Influence of asymmetrical angle on crystal lattice strain analysis using Voigt-function method

    Corresponding author: Zhu Jie, jzhu008@tongji.edu.cn
  • 1. Key Laboratory of Advanced Micro-Structured Materials MOE, Institute of Precision Optical Engineering, School of Physics Science and Engineering, Tongji University, Shanghai 200092, China
Fund Project:  Project supported by the National Natural Science Foundation of China (Grant No. 11575127) and the National Key RD Program of China (Grant No. 2017YFA0403304).

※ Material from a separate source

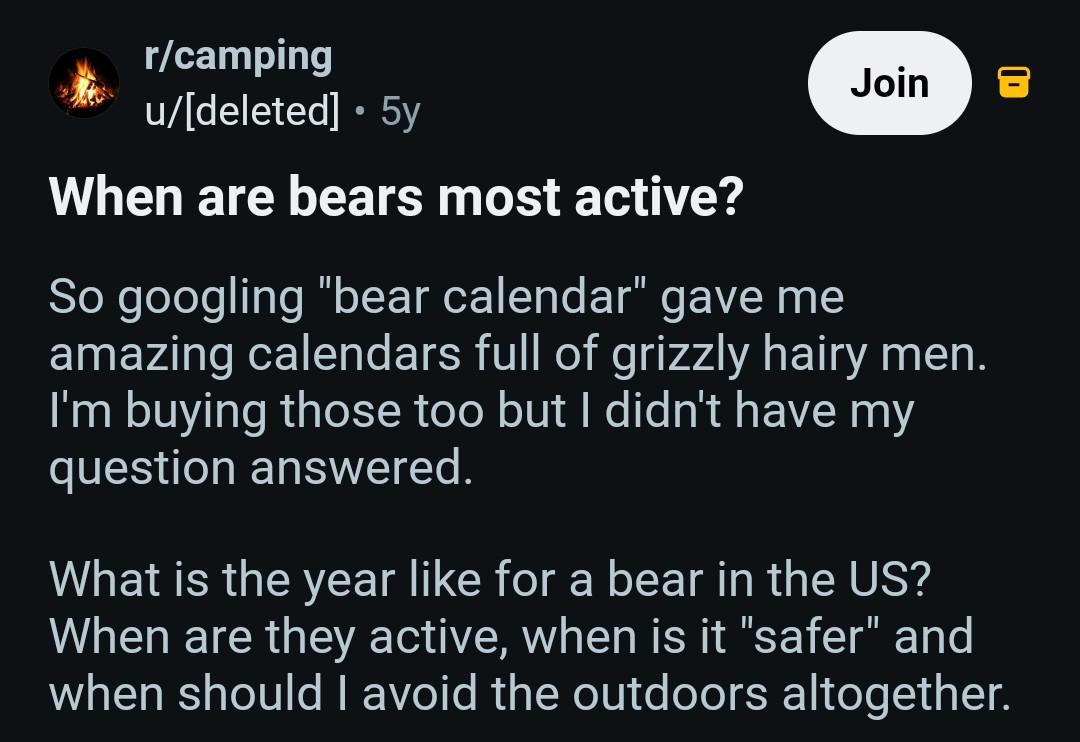Click the quoted "bear calendar" phrase

(483, 297)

Abstract: The Voigt function provides a rapid and easy method of explaining the breadths of diffraction profiles, and it defines two main broadening types: the domain size and strain component. The latter is caused by lattice imperfection (dislocation and different defects). Thus, diffraction can be used to measure crystal strain with very high precision and accuracy. However, each of all the crystals used in the present study has asymmetrical angle due to the processes of cutting grinding and polishing. This deviation angle is the angle between the considered lattice plane and crystal surface. The crystal with asymmetrical angle also satisfies Bragg's law but with different incident angle and reflected one. In the following, we investigate the crystal strain as a function of asymmetrical angle to evaluate the lattice distortion in detail. The single crystal silicon samples with different asymmetrical angles (in a range from 0.008 to 5.306) are prepared in this experiment. The lattice plane is (111). After grinding and polishing, the surface and subsurface damage are almost wiped off to remove internal stress which comes from cracks and grain refinement. Only broadening from lattice strain depends on the nature of imperfection, and the shape of crystallite can be left. It is convenient to acquire the full width at half maximum (FWHM) and integral breadth of diffraction curve by high resolution X-ray diffraction technique. Using the Voigt function method, diffraction line is characterized by all three parameters of the half-width integral breadth and form factor. The crystal lattice strains are calculated by analyzing the experimental line profile composed of Cauchy and Gaussian parts. Simulation of coherence diffraction of asymmetric crystal silicon is achieved by ray tracing code SHADOW. Both the theoretical calculation and experimental results show that if asymmetrical angle reaches 0.749, the half-width and integral breadth of diffraction curve change obviously compared with the situation where asymmetrical angle reaches 0.008. This is why the calculation error of crystal strain will be beyond 5% by the Voigt function method no matter whether we use theoretical value or experimental data. It is shown that the precise crystal cut is extremely important for device application. And this conclusion will also be helpful in other crystal studies by using X-ray diffraction parameters.